ECONOMIE, ECONOMIE CAMEROUNAISE

Au cœur des finances nationales: Difficile mais exaltante mission

L’ancien étudiant d’électronique à l’Université technique de Rhénanie-Westphalie à Aix-la-Chapelle (Allemagne), qui aura aussi étudié en Belgique et en Turquie, n’aura guère tardé à imprimer sa marque, dans les clous de la feuille de route reçue, une fois installé au Minfi. Avec de grands dossiers l’y attendant. En matière budgétaire, lui était ainsi confié le soin : de l’élaboration de la loi de règlement et de loi de finances ; de la préparation, du suivi et du contrôle de l’exécution du budget de fonctionnement de l’Etat, ainsi que de l’exécution du budget d’investissement en relation avec le Ministère de l’Economie, de la Planification et de l’Aménagement du Territoire (Minepat) ; de l’exécution du budget d’investissement, en liaison avec le Minepat ; des opérations de dévolution du patrimoine immobilier, mobilier de l’Etat, des Etablissements Publics Administratifs (Epa) et des sociétés à capital public, en liaison avec le Ministère des Domaines, du Cadastre et des Affaires Foncières ; du contrôle financier des organismes dotés d’un budget annexe et des établissements publics autonomes suivant les règlements propres à chaque organisme ou établissement ; de la mise en œuvre des privatisations et de la réhabilitation des entreprises publiques ; du suivi et du contrôle de la gestion des créances et des participations publiques, de l’endettement des personnes morales de droit public et de l’emploi des subventions ; de la prévision à court terme dans le cadre de l’élaboration du budget de l’Etat.

En matière fiscale, lui revenait de s’occuper du sensible domaine des impôts et des douanes. En matière monétaire et financière, il devenait responsable : de la gestion de la dette publique intérieure et extérieure ; de la gestion du trésor public ; de l’élaboration de la balance des paiements ; du contrôle des finances extérieures, de la monnaie et de la réglementation des changes ; de la promotion de l’épargne et de son emploi pour le développement économique ; du suivi de la coopération monétaire et financière, en liaison avec le Ministère des Relations Extérieurs ; du suivi et du contrôle des établissements de crédits, des compagnies d’assurances et des marchés financiers ; du suivi des affaires du Fonds Monétaire International, en liaison avec le Ministère des Relations Extérieures.

Toujours parmi les attributions du Minefi : la tutelle sur l’institut d’émission, des établissements de crédit, des compagnies d’assurances, de structures comme la Caisse Autonome d’Amortissement, la Caisse des Dépôts et Consignations, et la Société de Recouvrement des Créances du Cameroun.
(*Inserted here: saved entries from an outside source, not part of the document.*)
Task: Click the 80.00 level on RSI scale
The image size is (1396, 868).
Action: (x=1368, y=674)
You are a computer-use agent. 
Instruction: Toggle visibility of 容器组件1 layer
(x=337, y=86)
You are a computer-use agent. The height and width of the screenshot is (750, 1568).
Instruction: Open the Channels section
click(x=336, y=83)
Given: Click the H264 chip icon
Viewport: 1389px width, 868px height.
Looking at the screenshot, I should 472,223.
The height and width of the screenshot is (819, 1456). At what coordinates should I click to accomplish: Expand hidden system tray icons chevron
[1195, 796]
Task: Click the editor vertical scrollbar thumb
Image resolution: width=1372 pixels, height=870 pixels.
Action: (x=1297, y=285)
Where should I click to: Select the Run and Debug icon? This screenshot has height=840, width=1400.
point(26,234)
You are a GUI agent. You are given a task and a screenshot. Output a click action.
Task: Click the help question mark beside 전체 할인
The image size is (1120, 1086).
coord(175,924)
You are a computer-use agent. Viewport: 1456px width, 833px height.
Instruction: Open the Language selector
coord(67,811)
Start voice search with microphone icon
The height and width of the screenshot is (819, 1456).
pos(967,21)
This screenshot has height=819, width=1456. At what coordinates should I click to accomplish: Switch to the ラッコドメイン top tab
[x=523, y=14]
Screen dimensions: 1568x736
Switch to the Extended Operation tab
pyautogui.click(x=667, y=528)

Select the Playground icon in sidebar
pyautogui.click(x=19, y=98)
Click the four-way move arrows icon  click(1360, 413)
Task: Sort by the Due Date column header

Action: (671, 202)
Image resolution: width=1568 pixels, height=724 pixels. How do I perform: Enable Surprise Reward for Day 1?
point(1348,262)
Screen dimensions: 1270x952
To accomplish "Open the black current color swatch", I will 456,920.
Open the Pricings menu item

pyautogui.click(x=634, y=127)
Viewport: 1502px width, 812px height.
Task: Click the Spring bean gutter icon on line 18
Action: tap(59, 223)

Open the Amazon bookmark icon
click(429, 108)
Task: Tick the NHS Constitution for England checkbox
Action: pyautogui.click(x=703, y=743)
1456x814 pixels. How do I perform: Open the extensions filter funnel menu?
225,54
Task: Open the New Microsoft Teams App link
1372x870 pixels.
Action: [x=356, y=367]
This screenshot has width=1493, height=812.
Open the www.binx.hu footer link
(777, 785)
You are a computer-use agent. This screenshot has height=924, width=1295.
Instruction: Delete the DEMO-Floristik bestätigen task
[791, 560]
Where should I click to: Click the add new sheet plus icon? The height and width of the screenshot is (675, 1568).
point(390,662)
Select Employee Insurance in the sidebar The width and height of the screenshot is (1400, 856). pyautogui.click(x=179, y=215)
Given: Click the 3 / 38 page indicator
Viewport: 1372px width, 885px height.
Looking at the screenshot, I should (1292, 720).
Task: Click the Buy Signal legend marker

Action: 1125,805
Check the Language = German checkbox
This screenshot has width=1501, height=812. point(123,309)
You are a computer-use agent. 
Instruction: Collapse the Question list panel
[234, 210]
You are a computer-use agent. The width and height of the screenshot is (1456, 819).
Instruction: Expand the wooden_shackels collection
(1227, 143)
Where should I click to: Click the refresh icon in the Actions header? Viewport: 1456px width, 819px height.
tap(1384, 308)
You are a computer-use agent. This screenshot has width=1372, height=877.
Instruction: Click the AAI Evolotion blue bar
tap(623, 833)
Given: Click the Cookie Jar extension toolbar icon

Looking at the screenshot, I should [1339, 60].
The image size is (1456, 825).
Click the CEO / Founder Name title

Avec en outre, comme structures rattachées à son ministère, le Centre National de Développement de l’Informatique (Cenadi), la Commission Technique de Privatisation et de Liquidation des Entreprises Publiques (Ctpl), la Commission Technique de Réhabilitation des Entreprises Publiques (Ctr) et l’Agence Nationale d’Investigations Financières (Anif).

Autant de missions auxquelles s’attelle au quotidien,  avec les résultats que l’on sait, qui ne devraient qu’être encouragés, celui qui en 1993, entra à la banque Ccei (qui deviendra Afriland First Bank), avant d’en être promu directeur général 10 ans plus tard. Lui qui, en 2004, avait piloté le lancement de I-Card, le premier porte-monnaie électronique dans la sous-région d’Afrique centrale. C’est sous sa férule comme ministre des finances que le pipeline Lom Pangar est achevé, que notre pays a passé le cap des 5% de croissance dans un contexte financier international moribond. Encore à son actif, le fait d’avoir mené des réformes de simplification des procédures et de modernisation des administrations. Sous son impulsion, le premier site internet du ministère des finances camerounais a été lancé, jeune et moderne qu’est ce désormais grand commis de l’Etat. Toujours parmi ses principaux faits d’armes, on peut relever en décembre 2012 le point d’honneur qu’il mit à défendre et réguler le secteur de la microfinance, par lui identifié comme un excellent vecteur de croissance du pays. En février 2014, il avait fait fermer 84 établissements de microfinance illégaux au Cameroun, et rappelé à l’ordre les autres l’année suivante, ceci pour faire respecter scrupuleusement les règles en vigueur.

L’une des plus grandes innovations de cet homme très apprécié des milieux d’affaires,  reste le concept de budget-programme qui planifie les recettes et les dépenses, permettant ainsi au Cameroun de devenir le premier pays d’Afrique subsaharienne francophone à basculer totalement dans un système de budgétisation programmée.